Надзиратели при необходимости должны сделать заключенному перевязку и все такое, но никакого нормального лечения не будет, если он не признается, кто его разукрасил. Лупино тоже не обещали никакого протеза, пока он не скажет, кто его так. Но он молчит; знает – если скажет, хуже будет. А Дровер ходит весь из себя довольный. Еще бы…
– Не, – говорил охранник смеясь, – преступление – поганое дело, к добру не приведет.

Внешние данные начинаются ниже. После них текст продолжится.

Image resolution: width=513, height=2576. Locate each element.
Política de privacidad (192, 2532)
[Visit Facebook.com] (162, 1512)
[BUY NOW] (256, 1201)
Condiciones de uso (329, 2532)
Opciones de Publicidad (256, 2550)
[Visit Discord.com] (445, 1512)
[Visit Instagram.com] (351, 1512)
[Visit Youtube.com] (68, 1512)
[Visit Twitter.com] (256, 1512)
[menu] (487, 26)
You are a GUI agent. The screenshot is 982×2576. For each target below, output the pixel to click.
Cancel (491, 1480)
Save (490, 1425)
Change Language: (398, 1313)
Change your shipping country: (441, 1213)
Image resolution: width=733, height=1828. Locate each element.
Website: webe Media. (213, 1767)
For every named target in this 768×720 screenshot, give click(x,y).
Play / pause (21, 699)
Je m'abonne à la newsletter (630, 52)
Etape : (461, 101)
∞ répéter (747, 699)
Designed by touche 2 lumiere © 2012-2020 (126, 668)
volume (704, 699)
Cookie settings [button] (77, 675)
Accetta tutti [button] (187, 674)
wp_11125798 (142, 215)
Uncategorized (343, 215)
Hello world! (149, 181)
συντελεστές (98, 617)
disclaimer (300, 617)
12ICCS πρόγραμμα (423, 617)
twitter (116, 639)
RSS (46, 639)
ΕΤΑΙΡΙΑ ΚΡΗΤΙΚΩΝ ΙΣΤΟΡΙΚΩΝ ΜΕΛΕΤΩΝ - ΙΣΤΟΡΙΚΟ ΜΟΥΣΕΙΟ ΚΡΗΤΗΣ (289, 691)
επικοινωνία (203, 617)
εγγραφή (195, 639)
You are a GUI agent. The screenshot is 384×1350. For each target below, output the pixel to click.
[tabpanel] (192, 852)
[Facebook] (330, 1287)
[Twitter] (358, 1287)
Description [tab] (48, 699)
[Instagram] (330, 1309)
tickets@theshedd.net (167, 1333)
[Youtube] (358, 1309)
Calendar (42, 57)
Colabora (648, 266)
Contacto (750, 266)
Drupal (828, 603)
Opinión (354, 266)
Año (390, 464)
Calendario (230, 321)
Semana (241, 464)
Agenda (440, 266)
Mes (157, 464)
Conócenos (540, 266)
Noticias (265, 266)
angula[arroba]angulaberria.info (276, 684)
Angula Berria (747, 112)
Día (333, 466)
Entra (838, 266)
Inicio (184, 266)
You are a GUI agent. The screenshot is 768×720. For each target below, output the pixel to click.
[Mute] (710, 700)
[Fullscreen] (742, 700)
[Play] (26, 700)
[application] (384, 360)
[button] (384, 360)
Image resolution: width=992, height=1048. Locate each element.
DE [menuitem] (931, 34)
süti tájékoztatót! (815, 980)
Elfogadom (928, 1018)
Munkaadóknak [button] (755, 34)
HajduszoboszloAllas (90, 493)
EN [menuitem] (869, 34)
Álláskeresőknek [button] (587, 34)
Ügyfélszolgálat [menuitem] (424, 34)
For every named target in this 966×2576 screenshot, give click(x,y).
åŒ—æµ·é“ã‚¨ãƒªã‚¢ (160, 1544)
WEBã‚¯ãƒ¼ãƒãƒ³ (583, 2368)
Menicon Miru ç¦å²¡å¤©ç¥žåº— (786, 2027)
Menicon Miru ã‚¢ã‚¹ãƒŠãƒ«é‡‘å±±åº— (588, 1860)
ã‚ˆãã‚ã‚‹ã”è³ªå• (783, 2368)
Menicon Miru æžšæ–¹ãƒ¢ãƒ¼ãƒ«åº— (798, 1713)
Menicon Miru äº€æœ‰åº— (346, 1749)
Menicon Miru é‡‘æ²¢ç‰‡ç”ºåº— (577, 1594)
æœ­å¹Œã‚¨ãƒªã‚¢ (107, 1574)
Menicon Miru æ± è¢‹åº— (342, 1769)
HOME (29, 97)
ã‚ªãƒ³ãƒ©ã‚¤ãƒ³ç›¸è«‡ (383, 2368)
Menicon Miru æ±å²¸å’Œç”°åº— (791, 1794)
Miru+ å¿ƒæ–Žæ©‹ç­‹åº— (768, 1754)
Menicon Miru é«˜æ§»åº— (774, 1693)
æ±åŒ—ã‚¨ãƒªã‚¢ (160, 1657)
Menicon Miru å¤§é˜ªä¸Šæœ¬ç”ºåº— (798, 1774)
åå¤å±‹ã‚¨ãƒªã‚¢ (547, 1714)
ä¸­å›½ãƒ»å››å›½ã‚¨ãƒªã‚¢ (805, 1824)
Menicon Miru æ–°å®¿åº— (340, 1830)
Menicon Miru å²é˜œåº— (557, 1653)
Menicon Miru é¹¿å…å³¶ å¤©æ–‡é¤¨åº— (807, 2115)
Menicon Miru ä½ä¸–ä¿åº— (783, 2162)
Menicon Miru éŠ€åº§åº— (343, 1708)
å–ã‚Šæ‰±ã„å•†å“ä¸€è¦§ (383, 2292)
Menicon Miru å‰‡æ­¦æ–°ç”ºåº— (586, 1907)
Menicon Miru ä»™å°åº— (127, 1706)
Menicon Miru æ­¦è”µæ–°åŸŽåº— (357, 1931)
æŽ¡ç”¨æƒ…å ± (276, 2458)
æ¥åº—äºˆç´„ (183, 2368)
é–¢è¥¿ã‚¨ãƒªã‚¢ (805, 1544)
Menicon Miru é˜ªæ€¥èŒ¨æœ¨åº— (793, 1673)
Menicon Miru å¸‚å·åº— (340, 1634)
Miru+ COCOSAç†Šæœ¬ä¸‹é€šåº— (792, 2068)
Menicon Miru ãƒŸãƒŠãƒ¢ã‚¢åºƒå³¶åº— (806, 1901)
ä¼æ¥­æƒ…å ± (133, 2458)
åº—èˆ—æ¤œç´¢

Бежать, думаю я, сидя в темноте и вспоминая удел Марчелло Лупино. Бежать куда глаза глядят. Я всегда удивлялся, почему они не бегут от суда, от приговора, от тюрьмы. Но они остаются, как остаюсь сейчас я. Всего 1699 долларов на моем банковском счете. Если стащить деньги у Барбары, мне бы хватило, чтобы скрыться. Но зачем мне свобода, если я больше не увижу Ната? Даже если бы я имел возможность загорать вместе с ним на солнышке в Бразилии, Уругвае или где-нибудь еще, откуда не выдают осужденных нашим властям, при самом богатом воображении трудно представить, что бы я делал, не зная языка чужой страны и не имея работы. Можно, конечно, затеряться в Кливленде или Чикаго, сменить имя, вообще стать другим человеком и не видеть больше сына, но это уже не жизнь. Однако даже в часы мучительной бессонницы и тягостных раздумий я хочу того же, чего хотел, выходя каждый вечер из автобуса в зеленом Ниринге. Человек иногда прост, как яблоко, и удивительно крепок духом.